The reason it was so hard for my grandmother to find her keys is because she had so much crap in that damn purse. I mean this with the utmost respect, as my grandmother has since passed, but she would also appreciate my honesty. It was full of crap. Wallets (yes, more than one, and no, I can’t tell you why), inhalers, lipsticks, compacts, bits and scraps of paper, pens, and tissues. Oh, the tissues. So many tissues. Some were clean, some decidedly weren’t, and when you stuck your hand into that purse, you never knew what you were going to get. I vowed my purses would never look like that.

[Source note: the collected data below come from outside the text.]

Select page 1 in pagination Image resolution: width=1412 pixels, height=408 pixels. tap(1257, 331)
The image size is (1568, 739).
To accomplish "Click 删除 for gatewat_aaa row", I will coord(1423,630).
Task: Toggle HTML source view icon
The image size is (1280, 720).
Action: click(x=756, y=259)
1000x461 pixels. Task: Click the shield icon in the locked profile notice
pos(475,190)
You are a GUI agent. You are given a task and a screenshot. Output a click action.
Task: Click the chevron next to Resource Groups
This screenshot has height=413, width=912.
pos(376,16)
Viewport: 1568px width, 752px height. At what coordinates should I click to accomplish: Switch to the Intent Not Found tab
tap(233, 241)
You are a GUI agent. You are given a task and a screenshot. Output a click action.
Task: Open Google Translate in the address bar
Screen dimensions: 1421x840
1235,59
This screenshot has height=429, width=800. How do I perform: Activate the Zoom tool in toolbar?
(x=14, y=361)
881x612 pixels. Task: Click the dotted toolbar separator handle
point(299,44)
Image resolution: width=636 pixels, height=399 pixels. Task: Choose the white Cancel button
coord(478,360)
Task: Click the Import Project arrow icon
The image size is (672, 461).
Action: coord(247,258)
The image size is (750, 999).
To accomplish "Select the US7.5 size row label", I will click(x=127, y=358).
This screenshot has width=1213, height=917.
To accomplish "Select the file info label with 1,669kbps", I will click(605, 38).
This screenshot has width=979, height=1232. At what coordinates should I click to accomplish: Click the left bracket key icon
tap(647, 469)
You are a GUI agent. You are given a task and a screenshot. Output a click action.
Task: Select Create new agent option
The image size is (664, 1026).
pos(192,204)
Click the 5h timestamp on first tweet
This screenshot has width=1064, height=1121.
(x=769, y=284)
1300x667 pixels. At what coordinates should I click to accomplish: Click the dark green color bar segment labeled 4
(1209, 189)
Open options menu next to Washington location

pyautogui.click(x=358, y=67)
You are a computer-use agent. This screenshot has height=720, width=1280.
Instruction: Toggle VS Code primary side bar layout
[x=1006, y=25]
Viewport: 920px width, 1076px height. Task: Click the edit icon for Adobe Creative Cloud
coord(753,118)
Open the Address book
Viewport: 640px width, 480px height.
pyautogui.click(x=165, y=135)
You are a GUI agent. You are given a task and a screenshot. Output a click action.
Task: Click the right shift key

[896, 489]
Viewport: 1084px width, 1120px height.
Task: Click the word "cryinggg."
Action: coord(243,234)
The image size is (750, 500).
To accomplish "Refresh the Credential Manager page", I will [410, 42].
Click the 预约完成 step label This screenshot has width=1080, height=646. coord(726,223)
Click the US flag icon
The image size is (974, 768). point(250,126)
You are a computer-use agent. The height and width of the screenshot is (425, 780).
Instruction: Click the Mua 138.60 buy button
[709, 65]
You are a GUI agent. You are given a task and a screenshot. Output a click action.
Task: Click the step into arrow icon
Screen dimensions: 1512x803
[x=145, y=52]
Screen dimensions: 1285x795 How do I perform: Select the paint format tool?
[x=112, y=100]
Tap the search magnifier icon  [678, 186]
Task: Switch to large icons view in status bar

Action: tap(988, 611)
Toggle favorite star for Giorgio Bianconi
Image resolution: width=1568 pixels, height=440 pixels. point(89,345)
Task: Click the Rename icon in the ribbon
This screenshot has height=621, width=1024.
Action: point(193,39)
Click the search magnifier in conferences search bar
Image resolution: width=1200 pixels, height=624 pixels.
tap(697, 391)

I am proud to say that in general, I have kept that vow. My bags are generally fairly neat and well organized, and I can almost always find my keys (mostly thanks to the recent trend of sewing key leashes into the inside of purses, but I’m happy to take credit nonetheless). Well, that all changed yesterday. After several weeks of not paying much attention to the innards of the diaper bag, I decided to clean it out. Oh boy. Here is what I found:
- 4 diapers, size 1, clean. (Frieda is now a size 2. While we can still get her into a size 1, I actually prefer the poop to stay in the diaper. But that’s just me.)
- 2 diapers, size 1, wet. Yes, that’s right. At some point in the past, I put the wet diapers back in the diaper bag. Even worse, I wasn’t terribly surprised or horrified to find them in there.
- 4 nipple pads. I’ve never used nipple pads.
- 1 empty bottle of CFDC. (That’s caffeine-free-Diet-Coke, of course.)
- 1 outfit, size 0-3 months. Um, F is 4 1/2 months old.
- 1 wipes case, with 2 wipes in it. 2 wipes are useful, if you consider one clean cheek to be success. I usually shoot for two myself.
- 1 baby bottle, complete with nipple and top. No formula, mind you, but at least I had the bottle.
- 1 pacifier. That’s where the damn thing went!
After reviewing this list of contents, I can only come to one conclusion. At this point in time, I would be *lucky* to have a purse like my grandmother’s. Yes, it was messy, but it had everything she needed. As for me, I have been diligently carrying around a garbage receptacle with a few token baby items that can serve no purpose whatsoever. But at least I can find my keys.